**GIVEN TASK 1:** Change "Professor" to "Prof." in the part of the entries that opens with the line containing "Professor Julie Snowden [259, 384]" and closes with the line containing "King's College Hospital", keep everything else unchanged, and give back only those lines.

**DOCUMENT TEXT:**
RIGHT TO CIVIL DISOBEDIENCE/NON-VIOLENT RESISTANCE
By Ephraim S. A. Essien

Civil disobedience is the active refusal to obey certain laws, policies, demands and commands of a government or leader, or of an occupying power, without resorting to physical violence. It is one of
the many ways people have rebelled against unfair laws. Although the word “civil" has many definitions, the one that is intended in the case of “civil” disobedience is “relating to citizens and their interrelations with one another or with the state.
Therefore, “civil disobedience” refers to “disobedience to the state”. Civil disobedience is the right citizens have to disobey an unjust law.

Proponents of civil disobedience
John Locke, in his social contract theory had suggested that the people had a right to set up a
government (body politics) of their own through periodic elections. The people entrust sovereignty to the sovereign who is also part of the common wealth. The sovereign takes up the leadership of
government as a trust. However, if the sovereign betrays this trust, turning tyrannical, Locke argues
that exercise of government reverts to the governed, and the governed are at liberty to disobey the tyrannical sovereign, remove the tyrant, and constitute a new body politic.

**PROVIDED DATA:**
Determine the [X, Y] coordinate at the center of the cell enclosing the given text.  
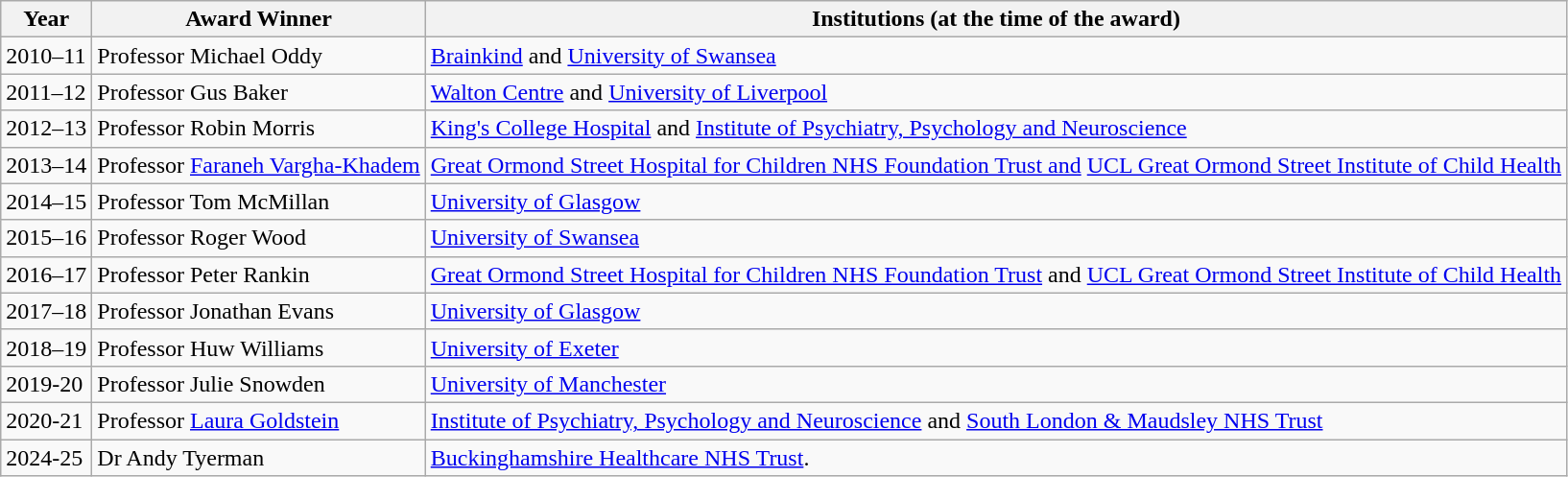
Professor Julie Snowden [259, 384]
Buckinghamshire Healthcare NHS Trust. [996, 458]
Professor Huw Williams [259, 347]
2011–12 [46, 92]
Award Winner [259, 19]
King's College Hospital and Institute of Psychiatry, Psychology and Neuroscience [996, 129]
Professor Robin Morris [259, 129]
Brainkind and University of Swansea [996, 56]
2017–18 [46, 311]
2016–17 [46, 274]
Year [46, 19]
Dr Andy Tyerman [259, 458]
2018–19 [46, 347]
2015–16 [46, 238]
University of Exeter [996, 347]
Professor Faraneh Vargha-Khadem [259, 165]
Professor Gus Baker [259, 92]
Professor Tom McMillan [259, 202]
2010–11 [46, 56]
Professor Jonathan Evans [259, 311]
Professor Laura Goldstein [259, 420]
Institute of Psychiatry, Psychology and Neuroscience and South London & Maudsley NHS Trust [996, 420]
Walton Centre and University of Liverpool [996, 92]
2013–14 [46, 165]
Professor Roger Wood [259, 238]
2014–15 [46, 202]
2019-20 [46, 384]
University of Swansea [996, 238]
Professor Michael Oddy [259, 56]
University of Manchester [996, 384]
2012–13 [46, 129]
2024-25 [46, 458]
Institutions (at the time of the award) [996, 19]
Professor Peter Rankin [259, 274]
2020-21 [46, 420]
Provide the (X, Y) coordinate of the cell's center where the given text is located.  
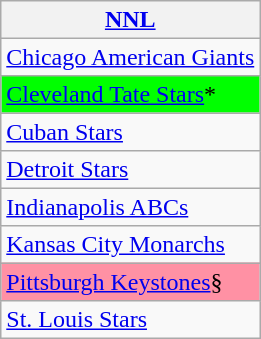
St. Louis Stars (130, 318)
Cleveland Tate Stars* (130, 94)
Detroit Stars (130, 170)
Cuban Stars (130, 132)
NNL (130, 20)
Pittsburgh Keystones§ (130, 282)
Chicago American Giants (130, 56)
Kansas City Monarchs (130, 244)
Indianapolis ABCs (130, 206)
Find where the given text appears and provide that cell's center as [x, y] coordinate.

**GIVEN TASK 2:** Write the next few sentences of the text on the right to civil disobedience, picking up after its last sentence.

**TASK OUTPUT 1:**
Prof. Julie Snowden [259, 384]
Buckinghamshire Healthcare NHS Trust. [996, 458]
Prof. Huw Williams [259, 347]
2011–12 [46, 92]
Award Winner [259, 19]
King's College Hospital and Institute of Psychiatry, Psychology and Neuroscience [996, 129]

**TASK OUTPUT 2:**
England revolted in the Glorious Revolution of 1688 against the “divine rights monarchy" of King James I. Following the political philosophy of John Locke (an
ideological father of America), the American Federalist Fathers walked away from the kingship of George III to set up the United States of America in 1776. With the influence of the American Declaration of Independence, the French people revolted against the tyranny of King Louis IV; consequently 'downing'
the monarchy, thus revolting and declaring the rights of the citizen, summed up in the motto: Liberte, Egalite, Fraternite. The 1917 October Revolution in Russia was a civil disobedience against Tzarism.

Henry David Thoreau, an American author, pioneered the modern theory behind civil disobedience in his 1849 essay: CIVIL DISOBEDIENCE, originally titled Resistance to Civil
Government. Thoreau argues that people should not permit government to atrophy their consciences, and that people have a duty to avoid allowing such
acquiescence to enable the government to make them the agents of injustice. Thoreau refused to pay taxes as an act of protest against slavery and against the Mexican-American war.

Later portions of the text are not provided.